今回は、捻挫をしっかりと治すために必要なことをまとめました。
◆合併症を疑え
足首の捻挫というと、足首を内側にひねって(=土ふまずが上を向くようにひねって)起こるのが一般的です。この場合、足首外側の靭帯を損傷して、外くるぶし周辺が痛んだり腫れたりします。
しかしひねり方によっては、ケガがもっと多くの部位に及んでいる場合もあるので、慎重に見極める必要があります。考えられるのは、足の甲にある靭帯(=二分靭帯)まで損傷しているというパターンや、それがひどくなると剥離骨折ということも考えられます。

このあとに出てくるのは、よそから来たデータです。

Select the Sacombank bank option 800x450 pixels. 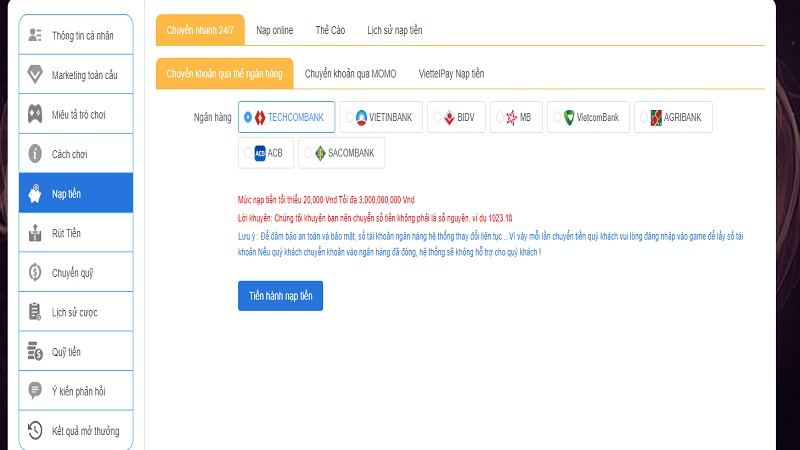[x=308, y=153]
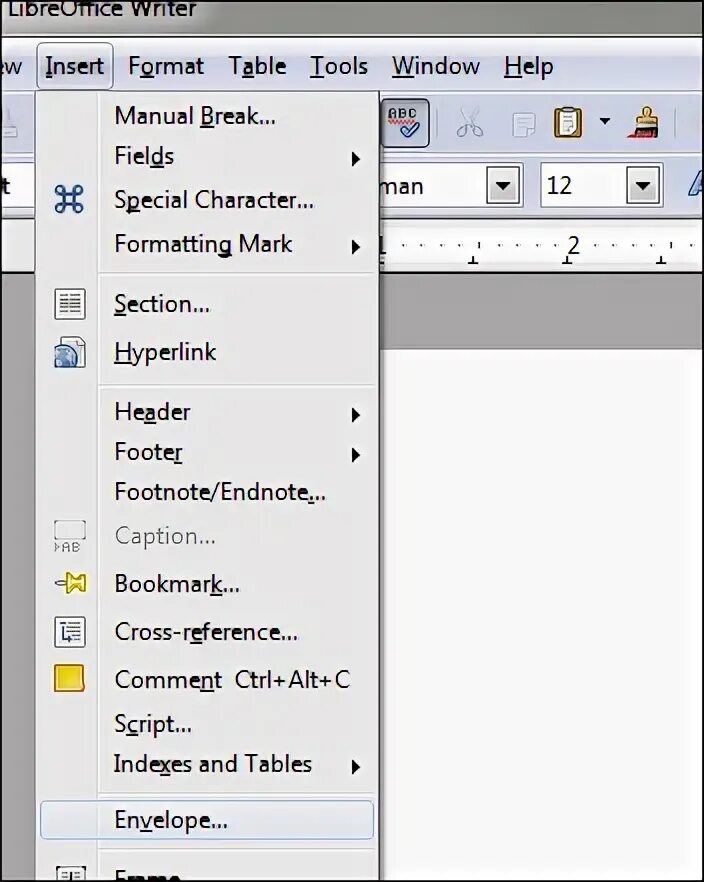This screenshot has height=882, width=704.
Task: Click the Hyperlink globe icon
Action: [x=69, y=352]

また、ふくらはぎの筋肉が強く引っ張られることにより、内くるぶしの下あたりの骨(=外脛骨)が痛む場合もあります。
また、捻挫の治療で長期間足首を固定していると、足首関節の可動域が狭くなってしまったり、筋力が落ちたりして、固定具なしには歩けなくなってしまうということもあります。
これも立派な合併症の一つ。捻挫をしたら安静にすることはもちろん大切なことですが、動かせる関節は早めに動かしておき、競技復帰への道筋を立てましょう。
◆捻挫後の症状を軽くするには
まずは捻挫した方の足で片足立ちができるようになるまでは、ギプスなどの固定具でしっかりと固定しましょう。片足立ちができるようになったら固定具は卒業です。テーピングやサポーターに変え、日常生活を送ってもらいます。
早く競技復帰するためには、患部以外のトレーニングをしておくことが大切です。患部に負担がかからない範囲で、足首周辺の運動や筋力強化をすることで、積極的にむくみを取っていきましょう。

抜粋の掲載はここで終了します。